Abstract
OBJECTIVES: Recent innovations in Artificial Intelligence based Large Language Models (LLMs) have demonstrated emergent abilities that have allowed for advanced zero-shot performances on downstream tasks, wherein "zero-shot" refers to the model’s ability to perform tasks on which it has not been explicitly trained. This study utilized Social Media Listening (SML) to collect freely available posts from social media sites in the public domain to enhance understanding of pet owner attitudes and experiences with canine pruritus. Irrelevant posts are often picked up by web-scrapes beyond our study’s focus on canine pruritus, rendering inaccurate data analyses. Determining relevance through manual mark-up is typically an exhaustive task and frequently intractable due to the sheer volume of collected data. This motivates use of a zero-shot classifier to automatically filter for relevant posts.

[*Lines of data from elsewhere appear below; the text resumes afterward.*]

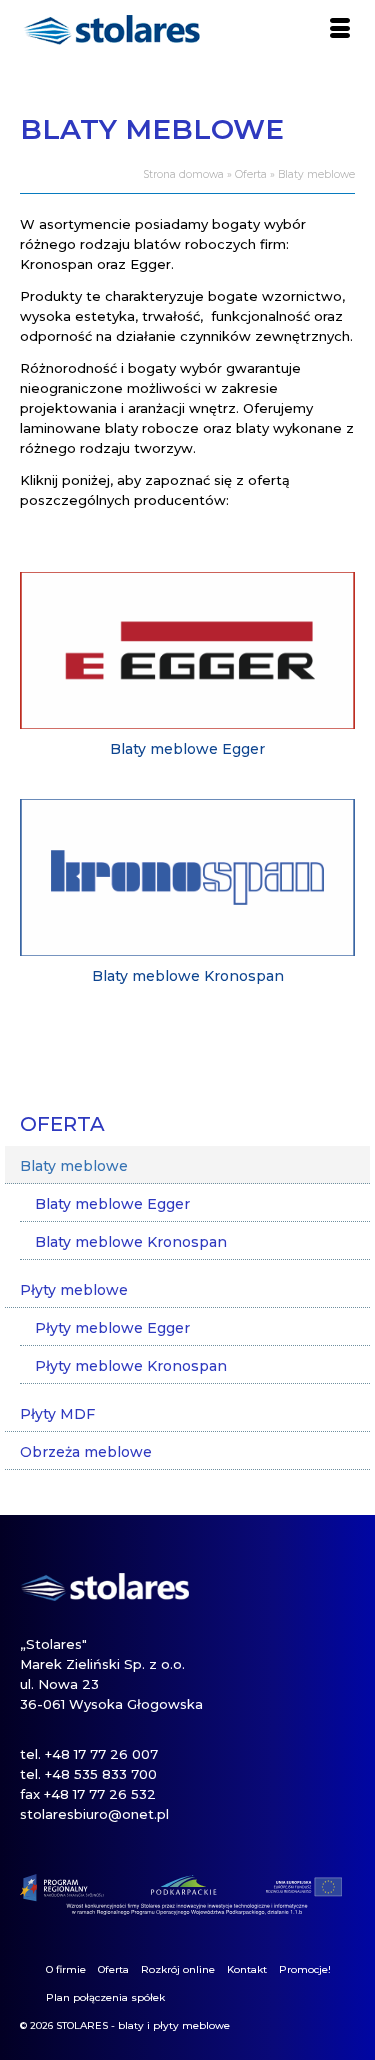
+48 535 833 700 (101, 1774)
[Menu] (340, 30)
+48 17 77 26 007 (101, 1754)
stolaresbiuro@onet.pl (94, 1814)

METHODS: SML posts from sources including but not limited to Reddit and X Corp. were collected based on keywords chosen by veterinary dermatology experts for insights into canine pruritis. A domain expert manually marked-up 1560 relevant and 1477 irrelevant (total n=3037) collected posts, after a data cleaning process with duplicates removed. A descriptive text prompt defining the downstream task was provided to a GPT-3.5 LLM accompanied with each collected post. The model iteratively classified each post as either “relevant” or “irrelevant” according to the provided description. Adjusted hyperparameters of GPT-3.5 included a temperature set to zero and number of maximum output tokens set to five, to limit the output generated response and ease post-processing.
RESULTS: Our method yielded results of 0.73, 0.87 and 0.80 for sensitivity, precision and F1-score, respectively (1831 and 1206 posts were classified as relevant or irrelevant).
CONCLUSIONS: LLMs, even though not specifically trained for determining relevance of social media posts, exhibit effective zero-shot capabilities when classifying relevance of SML posts, thus dramatically reducing the need for manual mark-up.